The long-term goal of the task was to provide comprehensive geoscience data and interpretations that will allow federal, state, and local land-management entities to make informed land-use decisions in central Colorado. Addressing these issues required preparation of state-of-the-art digital geologic maps that will be used for a variety of purposes, including: (1) identification and study of Cenozoic igneous systems in order to provide new insights on the origin of hydrothermal mineral deposits, (2) urban and rural planning and maintenance of infrastructure (i.e., construction of state and federal highways, management of National Forests and National Parks, and municipal planning), (3) assessment of mineral resources, including sand and gravel, (4) fracture and shear-zone analysis, critical for assessment of both ground-water circulation and hydrothermal-fluid flow, (5) hazard analysis, including the evaluation and mitigation of abandoned mined lands, (6) understanding changing climatic conditions through study of surficial deposits, (7) assessing the geologic effects of wild fires, a critical question in light of the widespread beetle kill in the western part of the study area, and (8) increasing our understanding of the crustal processes that created the Proterozoic basement of the Front Range by targeted isotopic and structural studies. The core products were four 30' x 60' quadrangles which form a north-to-south set: Fort Collins, Estes Park, Denver West, and Bailey. In addition, seven separate 7-1/2' quadrangles, the eastern halves of the Vail and Leadville 30' x 60' quadrangles, and a variety of topical research papers have been published or are currently being prepared. Scoping studies of the North Park and Medicine Bow Mountains region were be undertaken by J.S. Cole during 2009.
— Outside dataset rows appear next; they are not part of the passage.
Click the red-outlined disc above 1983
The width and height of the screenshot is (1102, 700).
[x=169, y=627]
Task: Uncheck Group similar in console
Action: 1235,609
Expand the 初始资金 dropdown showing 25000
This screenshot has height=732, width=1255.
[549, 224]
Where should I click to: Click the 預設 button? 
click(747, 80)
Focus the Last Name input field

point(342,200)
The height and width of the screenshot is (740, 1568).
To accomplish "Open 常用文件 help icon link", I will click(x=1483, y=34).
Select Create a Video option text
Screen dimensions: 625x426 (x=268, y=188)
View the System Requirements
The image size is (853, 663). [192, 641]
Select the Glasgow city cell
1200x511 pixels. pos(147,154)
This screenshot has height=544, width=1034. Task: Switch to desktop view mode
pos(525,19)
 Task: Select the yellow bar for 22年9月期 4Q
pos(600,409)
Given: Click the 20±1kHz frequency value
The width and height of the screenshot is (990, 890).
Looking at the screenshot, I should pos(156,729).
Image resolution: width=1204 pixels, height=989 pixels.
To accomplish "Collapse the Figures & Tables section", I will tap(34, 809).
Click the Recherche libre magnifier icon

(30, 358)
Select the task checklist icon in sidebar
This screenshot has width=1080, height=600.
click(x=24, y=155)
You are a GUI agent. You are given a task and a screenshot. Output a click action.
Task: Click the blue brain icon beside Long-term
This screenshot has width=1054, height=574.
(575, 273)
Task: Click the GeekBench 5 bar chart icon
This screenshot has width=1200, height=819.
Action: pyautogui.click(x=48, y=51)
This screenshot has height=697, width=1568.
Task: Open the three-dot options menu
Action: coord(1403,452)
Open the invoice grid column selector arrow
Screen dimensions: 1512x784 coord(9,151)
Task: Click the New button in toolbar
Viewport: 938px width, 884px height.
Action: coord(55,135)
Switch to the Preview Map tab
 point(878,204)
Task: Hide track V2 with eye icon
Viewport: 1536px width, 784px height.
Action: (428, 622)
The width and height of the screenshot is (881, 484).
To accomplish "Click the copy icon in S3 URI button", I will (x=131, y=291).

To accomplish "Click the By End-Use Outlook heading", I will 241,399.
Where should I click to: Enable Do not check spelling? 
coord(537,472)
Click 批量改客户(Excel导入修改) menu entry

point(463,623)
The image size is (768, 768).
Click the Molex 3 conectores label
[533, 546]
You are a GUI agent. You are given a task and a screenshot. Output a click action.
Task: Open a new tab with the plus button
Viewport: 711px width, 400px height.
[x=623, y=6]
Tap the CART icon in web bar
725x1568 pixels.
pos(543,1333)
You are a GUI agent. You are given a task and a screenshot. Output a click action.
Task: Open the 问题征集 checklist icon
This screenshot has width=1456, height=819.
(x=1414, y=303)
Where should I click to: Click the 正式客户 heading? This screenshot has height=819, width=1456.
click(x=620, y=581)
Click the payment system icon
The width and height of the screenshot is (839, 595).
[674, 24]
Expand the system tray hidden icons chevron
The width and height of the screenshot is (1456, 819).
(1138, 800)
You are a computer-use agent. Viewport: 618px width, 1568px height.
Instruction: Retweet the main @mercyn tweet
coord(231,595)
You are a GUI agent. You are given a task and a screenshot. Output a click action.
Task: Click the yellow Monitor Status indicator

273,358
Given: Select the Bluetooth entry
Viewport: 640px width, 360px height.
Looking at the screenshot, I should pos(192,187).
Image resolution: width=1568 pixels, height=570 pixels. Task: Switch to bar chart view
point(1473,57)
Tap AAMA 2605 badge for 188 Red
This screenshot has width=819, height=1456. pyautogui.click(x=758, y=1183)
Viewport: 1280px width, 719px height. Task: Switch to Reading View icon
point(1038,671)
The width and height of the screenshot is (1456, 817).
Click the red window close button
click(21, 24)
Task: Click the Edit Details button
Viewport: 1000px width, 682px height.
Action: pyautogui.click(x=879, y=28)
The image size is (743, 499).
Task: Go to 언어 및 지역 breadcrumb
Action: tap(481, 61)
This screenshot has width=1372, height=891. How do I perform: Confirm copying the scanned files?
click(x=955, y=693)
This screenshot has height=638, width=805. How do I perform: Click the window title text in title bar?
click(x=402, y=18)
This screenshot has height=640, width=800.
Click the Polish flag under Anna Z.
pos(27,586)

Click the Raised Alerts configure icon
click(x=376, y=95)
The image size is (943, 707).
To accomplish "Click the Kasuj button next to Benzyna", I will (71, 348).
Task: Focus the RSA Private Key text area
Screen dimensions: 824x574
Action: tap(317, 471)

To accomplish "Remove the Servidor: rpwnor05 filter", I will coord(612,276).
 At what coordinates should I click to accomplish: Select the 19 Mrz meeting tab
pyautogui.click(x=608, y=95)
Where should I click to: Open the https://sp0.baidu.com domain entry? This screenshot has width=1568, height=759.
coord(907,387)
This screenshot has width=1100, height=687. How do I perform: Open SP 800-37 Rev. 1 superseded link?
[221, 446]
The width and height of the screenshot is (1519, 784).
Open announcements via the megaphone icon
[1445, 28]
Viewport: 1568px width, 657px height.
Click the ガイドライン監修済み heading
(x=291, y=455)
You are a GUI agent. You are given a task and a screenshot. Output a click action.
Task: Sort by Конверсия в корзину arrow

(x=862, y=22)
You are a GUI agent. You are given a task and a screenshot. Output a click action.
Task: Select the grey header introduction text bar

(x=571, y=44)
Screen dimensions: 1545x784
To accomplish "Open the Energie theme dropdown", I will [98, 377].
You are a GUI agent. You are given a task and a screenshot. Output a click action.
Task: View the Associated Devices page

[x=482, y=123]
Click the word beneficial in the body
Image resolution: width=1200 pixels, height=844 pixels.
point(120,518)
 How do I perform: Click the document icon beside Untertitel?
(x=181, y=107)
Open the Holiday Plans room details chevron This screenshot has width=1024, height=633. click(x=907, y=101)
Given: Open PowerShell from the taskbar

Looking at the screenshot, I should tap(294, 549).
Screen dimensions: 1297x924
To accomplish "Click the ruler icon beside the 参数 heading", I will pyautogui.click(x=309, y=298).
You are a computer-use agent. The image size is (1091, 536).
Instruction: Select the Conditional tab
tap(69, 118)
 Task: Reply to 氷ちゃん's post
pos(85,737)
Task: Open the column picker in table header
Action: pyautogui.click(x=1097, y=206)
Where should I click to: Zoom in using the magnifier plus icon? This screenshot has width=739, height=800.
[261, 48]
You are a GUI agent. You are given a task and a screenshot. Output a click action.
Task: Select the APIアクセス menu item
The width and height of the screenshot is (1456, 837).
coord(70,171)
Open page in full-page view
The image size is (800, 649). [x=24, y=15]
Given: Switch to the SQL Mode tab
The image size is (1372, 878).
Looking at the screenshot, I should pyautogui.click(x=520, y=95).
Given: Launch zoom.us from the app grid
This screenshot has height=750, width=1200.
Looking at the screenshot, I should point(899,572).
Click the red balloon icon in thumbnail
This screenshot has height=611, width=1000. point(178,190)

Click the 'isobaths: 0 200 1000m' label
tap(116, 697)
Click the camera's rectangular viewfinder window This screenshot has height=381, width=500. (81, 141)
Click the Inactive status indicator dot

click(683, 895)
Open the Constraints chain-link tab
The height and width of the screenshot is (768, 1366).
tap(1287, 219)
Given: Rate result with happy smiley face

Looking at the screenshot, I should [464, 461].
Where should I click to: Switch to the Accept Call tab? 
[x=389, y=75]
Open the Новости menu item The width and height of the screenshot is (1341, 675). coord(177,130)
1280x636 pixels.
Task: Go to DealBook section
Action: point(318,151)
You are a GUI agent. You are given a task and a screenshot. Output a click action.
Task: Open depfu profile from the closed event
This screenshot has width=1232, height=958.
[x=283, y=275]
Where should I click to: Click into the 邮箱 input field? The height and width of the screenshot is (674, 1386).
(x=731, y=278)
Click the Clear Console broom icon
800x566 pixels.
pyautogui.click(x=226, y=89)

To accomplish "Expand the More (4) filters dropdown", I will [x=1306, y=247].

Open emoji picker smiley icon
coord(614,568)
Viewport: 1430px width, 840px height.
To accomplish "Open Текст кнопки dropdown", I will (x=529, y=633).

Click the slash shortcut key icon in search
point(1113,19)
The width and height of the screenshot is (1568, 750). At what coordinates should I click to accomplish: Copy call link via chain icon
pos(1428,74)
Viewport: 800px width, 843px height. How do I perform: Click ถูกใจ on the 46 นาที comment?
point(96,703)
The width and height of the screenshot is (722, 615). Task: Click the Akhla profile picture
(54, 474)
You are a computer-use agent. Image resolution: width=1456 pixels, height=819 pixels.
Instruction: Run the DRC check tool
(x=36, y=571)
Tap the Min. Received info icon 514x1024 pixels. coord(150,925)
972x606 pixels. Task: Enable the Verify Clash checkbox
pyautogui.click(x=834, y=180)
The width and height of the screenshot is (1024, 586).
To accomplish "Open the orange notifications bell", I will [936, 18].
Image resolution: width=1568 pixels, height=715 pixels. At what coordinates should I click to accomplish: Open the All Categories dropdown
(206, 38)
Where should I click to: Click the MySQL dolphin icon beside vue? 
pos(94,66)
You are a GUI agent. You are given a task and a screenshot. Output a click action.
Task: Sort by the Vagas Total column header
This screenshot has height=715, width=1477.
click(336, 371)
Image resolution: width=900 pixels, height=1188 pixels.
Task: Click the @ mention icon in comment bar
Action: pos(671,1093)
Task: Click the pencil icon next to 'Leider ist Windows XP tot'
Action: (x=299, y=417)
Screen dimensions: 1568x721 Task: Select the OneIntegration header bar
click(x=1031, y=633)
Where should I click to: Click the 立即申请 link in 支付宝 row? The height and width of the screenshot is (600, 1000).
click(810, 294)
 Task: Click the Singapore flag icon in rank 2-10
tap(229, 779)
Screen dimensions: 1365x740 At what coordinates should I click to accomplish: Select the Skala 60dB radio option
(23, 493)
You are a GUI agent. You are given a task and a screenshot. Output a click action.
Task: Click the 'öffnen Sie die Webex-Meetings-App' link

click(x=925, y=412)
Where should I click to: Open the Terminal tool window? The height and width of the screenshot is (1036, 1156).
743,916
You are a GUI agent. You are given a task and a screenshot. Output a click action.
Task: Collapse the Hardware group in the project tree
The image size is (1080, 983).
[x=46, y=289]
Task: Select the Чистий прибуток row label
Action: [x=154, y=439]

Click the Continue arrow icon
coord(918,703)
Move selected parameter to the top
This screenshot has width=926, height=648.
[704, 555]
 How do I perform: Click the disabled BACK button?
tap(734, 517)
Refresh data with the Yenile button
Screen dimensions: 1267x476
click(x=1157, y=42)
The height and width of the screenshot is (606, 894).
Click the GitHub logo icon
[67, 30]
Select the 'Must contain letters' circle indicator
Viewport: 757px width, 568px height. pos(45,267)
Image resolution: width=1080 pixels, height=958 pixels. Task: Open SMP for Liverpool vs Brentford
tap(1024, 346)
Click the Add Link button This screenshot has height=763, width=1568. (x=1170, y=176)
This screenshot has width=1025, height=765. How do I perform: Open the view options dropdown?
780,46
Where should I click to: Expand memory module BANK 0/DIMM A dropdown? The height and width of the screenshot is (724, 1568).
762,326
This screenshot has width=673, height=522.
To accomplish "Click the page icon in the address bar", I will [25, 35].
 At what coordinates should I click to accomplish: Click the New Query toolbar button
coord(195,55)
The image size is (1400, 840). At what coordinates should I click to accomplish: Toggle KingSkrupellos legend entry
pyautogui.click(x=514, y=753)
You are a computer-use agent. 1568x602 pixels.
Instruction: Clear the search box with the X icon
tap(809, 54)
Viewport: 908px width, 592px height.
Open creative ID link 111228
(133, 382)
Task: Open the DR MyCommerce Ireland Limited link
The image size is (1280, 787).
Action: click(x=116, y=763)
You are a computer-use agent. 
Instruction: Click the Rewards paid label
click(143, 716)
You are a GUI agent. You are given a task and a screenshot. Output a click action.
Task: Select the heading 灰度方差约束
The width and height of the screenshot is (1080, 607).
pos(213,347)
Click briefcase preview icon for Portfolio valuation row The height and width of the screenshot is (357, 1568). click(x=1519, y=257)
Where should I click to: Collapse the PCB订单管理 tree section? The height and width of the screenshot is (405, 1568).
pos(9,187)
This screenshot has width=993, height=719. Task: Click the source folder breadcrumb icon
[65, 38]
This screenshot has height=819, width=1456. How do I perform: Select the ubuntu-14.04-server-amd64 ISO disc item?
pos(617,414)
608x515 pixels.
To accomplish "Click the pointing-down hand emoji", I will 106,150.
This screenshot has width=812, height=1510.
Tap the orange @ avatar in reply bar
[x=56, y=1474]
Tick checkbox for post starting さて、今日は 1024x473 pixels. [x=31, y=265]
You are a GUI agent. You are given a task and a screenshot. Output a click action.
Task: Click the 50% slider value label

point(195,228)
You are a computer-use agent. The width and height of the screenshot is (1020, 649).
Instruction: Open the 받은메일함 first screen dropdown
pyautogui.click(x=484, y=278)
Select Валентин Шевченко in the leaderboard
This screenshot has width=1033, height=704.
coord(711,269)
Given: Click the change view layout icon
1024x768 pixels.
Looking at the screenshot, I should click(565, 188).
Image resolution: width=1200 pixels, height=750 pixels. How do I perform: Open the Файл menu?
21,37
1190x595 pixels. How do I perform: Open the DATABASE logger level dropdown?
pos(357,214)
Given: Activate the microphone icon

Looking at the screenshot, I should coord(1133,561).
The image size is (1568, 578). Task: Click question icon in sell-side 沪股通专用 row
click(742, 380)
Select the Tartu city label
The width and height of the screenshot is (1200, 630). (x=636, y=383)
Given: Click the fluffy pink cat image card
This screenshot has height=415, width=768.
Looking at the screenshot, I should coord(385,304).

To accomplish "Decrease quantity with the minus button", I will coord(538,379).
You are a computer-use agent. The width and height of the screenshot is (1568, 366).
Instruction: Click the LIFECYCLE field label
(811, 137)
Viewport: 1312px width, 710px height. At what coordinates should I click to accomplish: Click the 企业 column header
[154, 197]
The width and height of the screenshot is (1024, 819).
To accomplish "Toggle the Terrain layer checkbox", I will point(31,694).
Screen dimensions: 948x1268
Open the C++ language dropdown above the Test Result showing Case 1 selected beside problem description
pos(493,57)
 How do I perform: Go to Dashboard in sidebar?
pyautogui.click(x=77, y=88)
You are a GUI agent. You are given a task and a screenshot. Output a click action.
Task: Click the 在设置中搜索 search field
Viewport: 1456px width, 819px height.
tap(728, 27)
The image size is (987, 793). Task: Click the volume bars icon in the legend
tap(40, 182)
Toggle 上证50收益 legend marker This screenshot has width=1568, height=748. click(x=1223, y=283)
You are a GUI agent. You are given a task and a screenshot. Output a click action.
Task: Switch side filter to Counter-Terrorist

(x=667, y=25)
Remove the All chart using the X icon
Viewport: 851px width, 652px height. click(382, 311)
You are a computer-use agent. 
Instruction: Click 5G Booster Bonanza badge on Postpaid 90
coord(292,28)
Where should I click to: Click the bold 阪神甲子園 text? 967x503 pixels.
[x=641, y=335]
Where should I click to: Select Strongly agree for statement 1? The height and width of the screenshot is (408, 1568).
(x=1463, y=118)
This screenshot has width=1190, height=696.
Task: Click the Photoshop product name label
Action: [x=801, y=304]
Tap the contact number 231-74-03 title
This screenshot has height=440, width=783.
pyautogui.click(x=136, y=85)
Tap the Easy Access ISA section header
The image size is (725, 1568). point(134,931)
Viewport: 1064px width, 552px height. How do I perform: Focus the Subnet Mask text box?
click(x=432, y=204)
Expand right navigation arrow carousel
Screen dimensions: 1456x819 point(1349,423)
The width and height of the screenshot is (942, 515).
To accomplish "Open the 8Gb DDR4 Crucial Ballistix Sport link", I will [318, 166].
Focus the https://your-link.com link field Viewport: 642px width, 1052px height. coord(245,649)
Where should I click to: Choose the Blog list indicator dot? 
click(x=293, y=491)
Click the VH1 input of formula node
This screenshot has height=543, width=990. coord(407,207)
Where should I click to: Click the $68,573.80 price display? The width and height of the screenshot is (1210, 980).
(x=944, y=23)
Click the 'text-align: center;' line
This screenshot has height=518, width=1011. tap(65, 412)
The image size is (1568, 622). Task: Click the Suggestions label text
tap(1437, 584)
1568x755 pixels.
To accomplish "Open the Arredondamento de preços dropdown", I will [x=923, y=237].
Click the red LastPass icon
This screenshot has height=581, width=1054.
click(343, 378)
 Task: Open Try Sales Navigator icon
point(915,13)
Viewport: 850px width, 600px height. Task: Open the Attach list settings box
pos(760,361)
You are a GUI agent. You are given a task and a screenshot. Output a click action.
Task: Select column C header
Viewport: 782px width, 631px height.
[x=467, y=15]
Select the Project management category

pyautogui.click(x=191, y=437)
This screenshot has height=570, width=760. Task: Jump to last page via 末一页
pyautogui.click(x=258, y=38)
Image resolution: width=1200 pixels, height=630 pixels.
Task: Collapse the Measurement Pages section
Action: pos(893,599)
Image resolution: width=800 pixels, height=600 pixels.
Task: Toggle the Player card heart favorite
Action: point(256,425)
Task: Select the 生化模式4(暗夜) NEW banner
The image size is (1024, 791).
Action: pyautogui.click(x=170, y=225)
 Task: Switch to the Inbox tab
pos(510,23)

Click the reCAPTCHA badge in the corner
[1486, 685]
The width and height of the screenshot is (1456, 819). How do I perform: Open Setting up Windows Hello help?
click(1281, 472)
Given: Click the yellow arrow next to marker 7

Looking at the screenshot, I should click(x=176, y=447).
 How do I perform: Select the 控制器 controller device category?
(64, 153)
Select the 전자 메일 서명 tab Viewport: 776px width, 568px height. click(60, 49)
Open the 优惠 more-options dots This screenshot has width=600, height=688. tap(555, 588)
This task has a subtask: Regional Investigations of North Park and Medicine Bow Mountains.

Highlights & Key Findings

2009 was the final "write-up year" for the project. The Denver West 30' x 60' quadrangle has been published and the Estes Park 30' x 60' quadrangle has received Director's Approval and is undergoing final revision. Field mapping for the Fort Collins and Bailey 30' x 60' quadrangles has been completed and both maps are being prepared for review. Several topical studies have provided insights into a variety of scientific issues and have been published or are currently being completed and written as either USGS reports or outside publications:

  1. Wayne Premo has determined about 50 new U-Pb SHRIMP zircon ages and corresponding Nd isotopic signatures from samples of Paleoproterozoic basement in the central Colorado Front Range; these data delineate an early, immature, oceanic arc complex that formed circa 1780 to 1750 Ma and was derived from sources contaminated by older crustal material, some of which was Archean; erosion of the arc terrane led to the formation of basins between circa 1750 and 1715 Ma that overlapped the early arc terrane; deformation of these supracrustal rocks was accompanied, in part, by widespread dioritic to monzogranitic plutonism from circa 1720 to 1705 Ma, culminating in high-grade metamorphism and the formation of migmatites and monzonitic to granitic crustal melts between circa 1700 and 1690 Ma, considerably younger than previously suggested,
  2. Ralph Shroba has completely reinterpreted and written what we feel is the most in-depth summary to date of the Quaternary history of the central Rocky Mountain region, included in the text for the Denver West quadrangle,
  3. detailed mapping in the Fort Collins quadrangle has identified an extensive paleo-felsenmeer (ancient periglacial deposits)as low as about 3,000 m, the result of significantly lower late Pleistocene temperatures during the Pinedale glacial period, and
  4. in concert with ongoing isotopic studies in the Fort Collins quadrangle, new mapping has refined our knowledge of the extensive ~1,700 Ma Rawah granite batholith and the ~1,400 Ma Log Cabin granite batholith.

In addition to progress on the four current 30' x 60' quadrangles, mapping is complete for five as-yet-unpublished 7-1/2'quadranlges (Sand Creek Pass, Bowen Mountain, Fraser, Elkhorn, and Sulphur Mountain). New mapping is currently underway and will be completed during 2009 in the eastern halves of the Leadville and Vail 1:100,000 quadrangles.